» TASK
Repeat the listing that follows exactly, please.
━━━━━━━━
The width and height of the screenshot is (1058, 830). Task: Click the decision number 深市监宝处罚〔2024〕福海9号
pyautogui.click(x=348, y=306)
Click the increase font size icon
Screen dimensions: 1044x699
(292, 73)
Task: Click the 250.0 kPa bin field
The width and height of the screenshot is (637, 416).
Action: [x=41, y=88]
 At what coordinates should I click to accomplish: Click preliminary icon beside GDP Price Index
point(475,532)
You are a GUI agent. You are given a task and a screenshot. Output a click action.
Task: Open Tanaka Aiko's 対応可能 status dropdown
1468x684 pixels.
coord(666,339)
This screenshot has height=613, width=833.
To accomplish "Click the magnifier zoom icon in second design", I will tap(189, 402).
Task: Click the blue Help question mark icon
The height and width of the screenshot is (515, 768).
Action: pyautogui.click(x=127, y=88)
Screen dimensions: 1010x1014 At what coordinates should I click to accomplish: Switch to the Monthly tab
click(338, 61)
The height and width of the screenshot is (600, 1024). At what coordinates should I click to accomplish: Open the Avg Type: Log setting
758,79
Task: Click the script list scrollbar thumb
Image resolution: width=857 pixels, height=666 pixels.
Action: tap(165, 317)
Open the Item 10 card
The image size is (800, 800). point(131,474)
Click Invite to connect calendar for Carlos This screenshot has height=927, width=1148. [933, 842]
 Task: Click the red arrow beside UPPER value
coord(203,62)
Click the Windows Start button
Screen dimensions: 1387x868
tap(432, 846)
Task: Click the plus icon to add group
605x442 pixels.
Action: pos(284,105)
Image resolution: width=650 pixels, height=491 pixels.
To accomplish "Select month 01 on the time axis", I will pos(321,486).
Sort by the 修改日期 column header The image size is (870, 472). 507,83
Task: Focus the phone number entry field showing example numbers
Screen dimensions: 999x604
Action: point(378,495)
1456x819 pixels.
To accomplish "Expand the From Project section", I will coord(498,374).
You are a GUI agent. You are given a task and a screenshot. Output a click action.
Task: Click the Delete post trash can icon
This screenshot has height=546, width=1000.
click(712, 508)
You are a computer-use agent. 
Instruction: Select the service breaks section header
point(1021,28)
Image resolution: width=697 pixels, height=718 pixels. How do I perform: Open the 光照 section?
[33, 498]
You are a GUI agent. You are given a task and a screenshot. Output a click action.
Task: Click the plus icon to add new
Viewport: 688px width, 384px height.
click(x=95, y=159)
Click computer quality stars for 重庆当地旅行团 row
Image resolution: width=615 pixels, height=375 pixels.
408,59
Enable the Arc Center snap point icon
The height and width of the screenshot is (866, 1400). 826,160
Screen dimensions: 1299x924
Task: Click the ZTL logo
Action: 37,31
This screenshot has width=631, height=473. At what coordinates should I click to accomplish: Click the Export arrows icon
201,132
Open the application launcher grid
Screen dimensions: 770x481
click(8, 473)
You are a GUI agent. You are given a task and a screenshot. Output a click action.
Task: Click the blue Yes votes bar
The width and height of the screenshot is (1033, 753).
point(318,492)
━━━━━━━━
» COMPLETED EXERCISE
The width and height of the screenshot is (1058, 830). Task: Click the decision number 深市监宝处罚〔2024〕福海9号
pyautogui.click(x=348, y=306)
Click the increase font size icon
Screen dimensions: 1044x699
(292, 73)
Task: Click the 250.0 kPa bin field
The width and height of the screenshot is (637, 416).
Action: [x=41, y=88]
 At what coordinates should I click to accomplish: Click preliminary icon beside GDP Price Index
point(475,532)
You are a GUI agent. You are given a task and a screenshot. Output a click action.
Task: Open Tanaka Aiko's 対応可能 status dropdown
1468x684 pixels.
coord(666,339)
This screenshot has height=613, width=833.
To accomplish "Click the magnifier zoom icon in second design", I will tap(189, 402).
Task: Click the blue Help question mark icon
The height and width of the screenshot is (515, 768).
Action: pyautogui.click(x=127, y=88)
Screen dimensions: 1010x1014 At what coordinates should I click to accomplish: Switch to the Monthly tab
click(338, 61)
The height and width of the screenshot is (600, 1024). At what coordinates should I click to accomplish: Open the Avg Type: Log setting
758,79
Task: Click the script list scrollbar thumb
Image resolution: width=857 pixels, height=666 pixels.
Action: tap(165, 317)
Open the Item 10 card
The image size is (800, 800). point(131,474)
Click Invite to connect calendar for Carlos This screenshot has height=927, width=1148. [933, 842]
 Task: Click the red arrow beside UPPER value
coord(203,62)
Click the Windows Start button
Screen dimensions: 1387x868
tap(432, 846)
Task: Click the plus icon to add group
605x442 pixels.
Action: pos(284,105)
Image resolution: width=650 pixels, height=491 pixels.
To accomplish "Select month 01 on the time axis", I will pos(321,486).
Sort by the 修改日期 column header The image size is (870, 472). 507,83
Task: Focus the phone number entry field showing example numbers
Screen dimensions: 999x604
Action: point(378,495)
1456x819 pixels.
To accomplish "Expand the From Project section", I will coord(498,374).
You are a GUI agent. You are given a task and a screenshot. Output a click action.
Task: Click the Delete post trash can icon
This screenshot has height=546, width=1000.
click(712, 508)
You are a computer-use agent. 
Instruction: Select the service breaks section header
point(1021,28)
Image resolution: width=697 pixels, height=718 pixels. How do I perform: Open the 光照 section?
[33, 498]
You are a GUI agent. You are given a task and a screenshot. Output a click action.
Task: Click the plus icon to add new
Viewport: 688px width, 384px height.
click(x=95, y=159)
Click computer quality stars for 重庆当地旅行团 row
Image resolution: width=615 pixels, height=375 pixels.
408,59
Enable the Arc Center snap point icon
The height and width of the screenshot is (866, 1400). 826,160
Screen dimensions: 1299x924
Task: Click the ZTL logo
Action: 37,31
This screenshot has width=631, height=473. At what coordinates should I click to accomplish: Click the Export arrows icon
201,132
Open the application launcher grid
Screen dimensions: 770x481
click(8, 473)
You are a GUI agent. You are given a task and a screenshot. Output a click action.
Task: Click the blue Yes votes bar
The width and height of the screenshot is (1033, 753).
point(318,492)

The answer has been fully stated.